Responding to today’s Scottish rate resolution debate and the decision to pass the motion, Stephen Hay, RSM’s head of tax in Scotland, said:
‘Today’s decision, although not unexpected, signals a pivotal moment for Scotland. Not only will the decision pave the way to introduce a five rate system for the first time, but it presents further tax divergence between Scotland and the rest of the UK.
‘Due to the fiscal backdrop in Scotland, a need to generate more tax revenues was the driver of change and the announced tax rate bands at 19p, 20p, 21p, 41p and 46p will indeed raise £219m more than the current system.
‘The decision will mean 45 per cent of taxpayers in Scotland will pay more than their counterparts in the rest of the UK as the Scottish government has added a 41p tax rate (one percentage higher than the top rate in the rest of the UK) and an additional 46p tax band. On the other hand, today’s decision also sees 55 per cent of Scottish taxpayers paying less than the UK, confirming that middle and higher earners will take the brunt of the tax hikes.

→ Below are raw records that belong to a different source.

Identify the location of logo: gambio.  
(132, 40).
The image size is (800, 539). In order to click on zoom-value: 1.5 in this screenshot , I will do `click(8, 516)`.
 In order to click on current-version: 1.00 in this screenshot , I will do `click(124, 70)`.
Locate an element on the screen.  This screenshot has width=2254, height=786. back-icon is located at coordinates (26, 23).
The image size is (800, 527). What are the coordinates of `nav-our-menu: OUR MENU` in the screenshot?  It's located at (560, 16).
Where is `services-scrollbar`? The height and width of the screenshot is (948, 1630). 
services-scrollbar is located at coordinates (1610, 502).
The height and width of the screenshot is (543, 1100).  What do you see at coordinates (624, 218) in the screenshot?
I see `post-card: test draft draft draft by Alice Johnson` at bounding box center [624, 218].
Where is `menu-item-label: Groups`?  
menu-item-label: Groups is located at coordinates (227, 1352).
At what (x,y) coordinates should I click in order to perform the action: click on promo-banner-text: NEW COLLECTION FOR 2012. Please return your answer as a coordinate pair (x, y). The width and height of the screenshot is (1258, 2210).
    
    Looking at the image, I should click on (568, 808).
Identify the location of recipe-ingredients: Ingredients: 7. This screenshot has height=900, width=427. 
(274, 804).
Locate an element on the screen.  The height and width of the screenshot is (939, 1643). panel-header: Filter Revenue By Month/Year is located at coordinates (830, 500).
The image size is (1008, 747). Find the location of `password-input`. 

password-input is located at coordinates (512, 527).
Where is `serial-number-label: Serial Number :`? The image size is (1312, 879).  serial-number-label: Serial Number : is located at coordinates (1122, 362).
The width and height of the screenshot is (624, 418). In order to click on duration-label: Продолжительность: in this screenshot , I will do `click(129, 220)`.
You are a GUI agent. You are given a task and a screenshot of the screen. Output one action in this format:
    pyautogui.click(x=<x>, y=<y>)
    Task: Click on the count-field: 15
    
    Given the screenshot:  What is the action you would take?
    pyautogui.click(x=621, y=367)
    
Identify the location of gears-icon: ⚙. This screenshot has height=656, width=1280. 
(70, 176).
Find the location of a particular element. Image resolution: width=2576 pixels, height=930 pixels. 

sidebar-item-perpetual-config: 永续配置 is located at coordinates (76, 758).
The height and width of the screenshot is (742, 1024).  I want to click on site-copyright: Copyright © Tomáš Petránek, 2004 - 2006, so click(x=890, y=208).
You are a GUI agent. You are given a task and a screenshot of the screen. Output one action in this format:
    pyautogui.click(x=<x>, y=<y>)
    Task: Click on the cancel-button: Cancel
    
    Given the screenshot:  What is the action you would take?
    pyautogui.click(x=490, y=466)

‘But what’s changed since the original announcement in December. First, Derek Mackay has also lowered the threshold of the 41p tax band to £43,430 which will correct an irregularity from the original proposals where taxpayers who earn between £43,525 and £58,500 would have paid less tax rather than more, which will raise a further £55m. In addition, the Scottish Finance Secretary confirmed that the marriage couple allowance will still remain for taxpayers within the three lowest tax bands.
‘The historical move towards a more progressive tax framework should be commended but it does present another level of complexity for HMRC to process Scottish taxes and the Scottish Government will have to foot the bill for the additional administration so the net gain will be reduced.
‘Which begs the question, do the plans go far enough to support public services, economic growth, home owners and Scotland’s fiscal health? The additional £219m only just covers the decrease in block grant funding at £200m so Scotland will effectively breakeven; and it will make little impact on the growing deficit which sits at £12bn. Now the bold step has been taken to use the devolved powers and add additional tax bands; could we see further tax increases in the future to make up the shortfall?